Multi-Provider Strategies

Target Audience: Advanced users building resilient data pipelines Time to Read: 20 minutes Prerequisites: All previous tutorials

Why Use Multiple Providers?

Relying on a single data provider creates risks:

  1. Provider Outages - APIs go down
  2. Rate Limit Exhaustion - You run out of quota
  3. Data Quality Issues - Provider has bad data
  4. Coverage Gaps - Provider doesn't have all assets you need
  5. Cost Optimization - Use cheapest provider for each asset class

Solution: Use multiple providers with intelligent fallback and selection logic.

Strategy 1: Primary + Fallback

Use a primary provider, fall back to secondary if primary fails.

from ml4t.data.providers import TiingoProvider, IEXCloudProvider
from ml4t.data.core.exceptions import NetworkError, RateLimitError

class MultiProviderFetcher:
    def __init__(self):
        # Primary: Tiingo (good quality, 1000/day)
        self.primary = TiingoProvider(api_key="tiingo_key")

        # Fallback: IEX Cloud (50K msg/month)
        self.fallback = IEXCloudProvider(api_key="iex_key")

    def fetch_ohlcv(self, symbol, start, end):
        """Try primary, fall back to secondary."""
        try:
            # Try primary first
            data = self.primary.fetch_ohlcv(symbol, start, end)
            logger.info(f"{symbol}: Fetched from Tiingo (primary)")
            return data

        except (NetworkError, RateLimitError) as e:
            # Primary failed, try fallback
            logger.warning(f"{symbol}: Tiingo failed ({e}), trying IEX Cloud")

            try:
                data = self.fallback.fetch_ohlcv(symbol, start, end)
                logger.info(f"{symbol}: Fetched from IEX Cloud (fallback)")
                return data

            except Exception as e2:
                # Both failed
                logger.error(f"{symbol}: Both providers failed")
                raise Exception(f"All providers failed: {e}, {e2}")

# Usage
fetcher = MultiProviderFetcher()
data = fetcher.fetch_ohlcv("AAPL", "2024-01-01", "2024-01-31")

Strategy 2: Provider Selection by Asset Class

Use the best provider for each asset class.

class AssetClassRouter:
    """Route symbols to optimal provider based on asset class."""

    def __init__(self):
        # Crypto: CoinGecko (free, unlimited)
        self.crypto_provider = CoinGeckoProvider()

        # US Stocks: Tiingo (high quality, 1000/day)
        self.us_stocks_provider = TiingoProvider(api_key="tiingo_key")

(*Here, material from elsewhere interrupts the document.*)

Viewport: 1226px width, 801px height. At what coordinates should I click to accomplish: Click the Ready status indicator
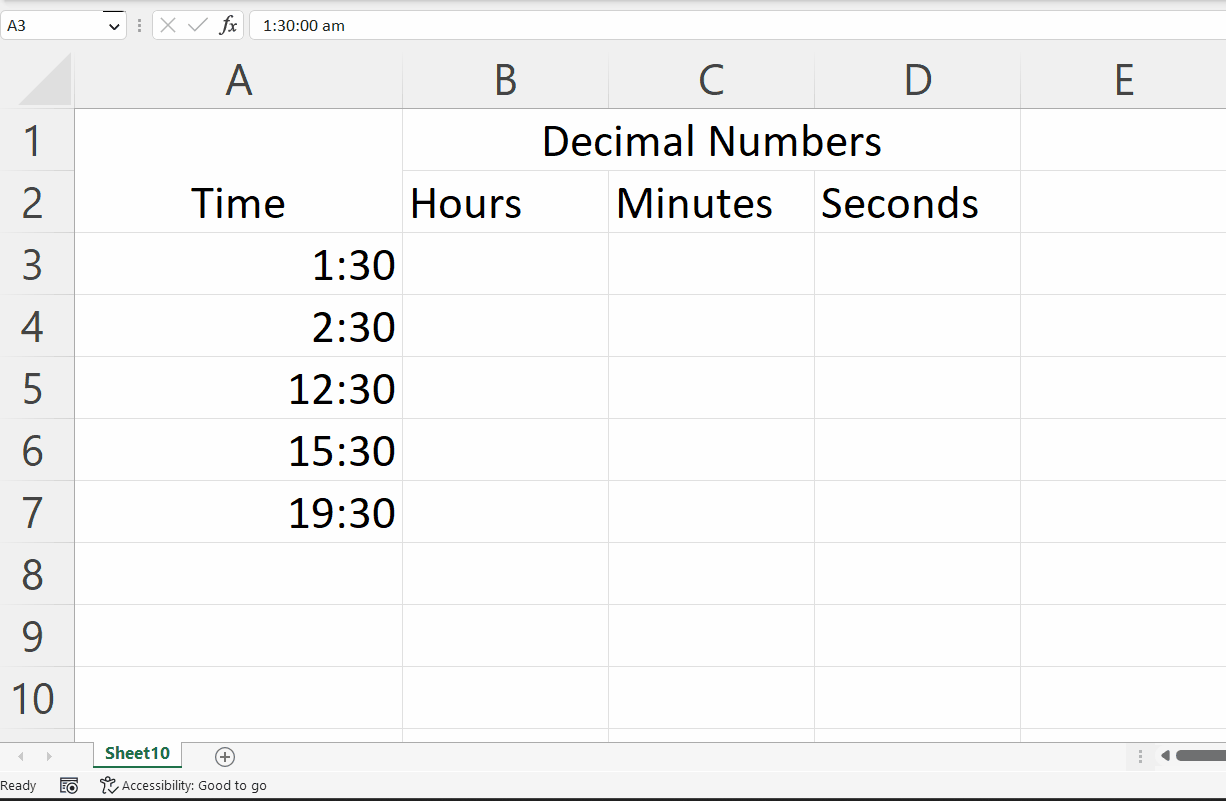(19, 785)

        # Global Stocks: EODHD (60+ exchanges, €19.99/mo)
        self.global_stocks_provider = EODHDProvider(api_key="eodhd_key")

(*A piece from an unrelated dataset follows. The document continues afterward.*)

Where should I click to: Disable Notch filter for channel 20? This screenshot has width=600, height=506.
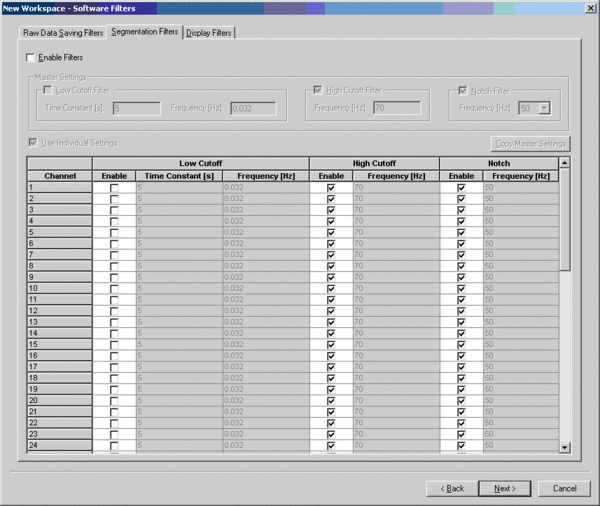(x=461, y=400)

        # Forex: OANDA (professional forex)
        self.forex_provider = OANDAProvider(api_key="oanda_key")

    def get_provider(self, symbol):
        """Select provider based on symbol type."""
        if symbol.lower() in ["bitcoin", "ethereum", "cardano", "ripple"]:
            return self.crypto_provider
        elif symbol.count(".") == 1:  # AAPL.US, VOD.LSE format
            return self.global_stocks_provider
        elif "_" in symbol:  # EUR_USD format
            return self.forex_provider
        else:  # AAPL, MSFT format (US stocks)
            return self.us_stocks_provider

    def fetch_ohlcv(self, symbol, start, end):
        """Fetch using optimal provider."""
        provider = self.get_provider(symbol)
        logger.info(f"{symbol}: Using {provider.name()}")
        return provider.fetch_ohlcv(symbol, start, end)

# Usage
router = AssetClassRouter()

btc_data = router.fetch_ohlcv("bitcoin", "2024-01-01", "2024-01-31")
# → Uses CoinGecko

aapl_data = router.fetch_ohlcv("AAPL", "2024-01-01", "2024-01-31")
# → Uses Tiingo

vod_data = router.fetch_ohlcv("VOD.LSE", "2024-01-01", "2024-01-31")
# → Uses EODHD

eur_usd_data = router.fetch_ohlcv("EUR_USD", "2024-01-01", "2024-01-31")
# → Uses OANDA

Strategy 3: Rate Limit Aware Distribution

Distribute symbols across providers to maximize throughput.

class RateLimitAwareDistributor:
    """Distribute symbols across providers based on rate limits."""

    def __init__(self):
        # Provider 1: Tiingo (1000/day)
        self.provider1 = TiingoProvider(api_key="key1")
        self.provider1_limit = 1000
        self.provider1_used = 0

        # Provider 2: IEX Cloud (50K msg/month ≈ 1,666/day)
        self.provider2 = IEXCloudProvider(api_key="key2")
        self.provider2_limit = 1666
        self.provider2_used = 0

        # Provider 3: Alpha Vantage (25/day)
        self.provider3 = AlphaVantageProvider(api_key="key3")
        self.provider3_limit = 25
        self.provider3_used = 0

    def get_available_provider(self):
        """Get provider with remaining quota."""
        if self.provider1_used < self.provider1_limit:
            return self.provider1, "Tiingo"
        elif self.provider2_used < self.provider2_limit:
            return self.provider2, "IEX Cloud"
        elif self.provider3_used < self.provider3_limit:
            return self.provider3, "Alpha Vantage"
        else:
            raise RateLimitError("All providers exhausted")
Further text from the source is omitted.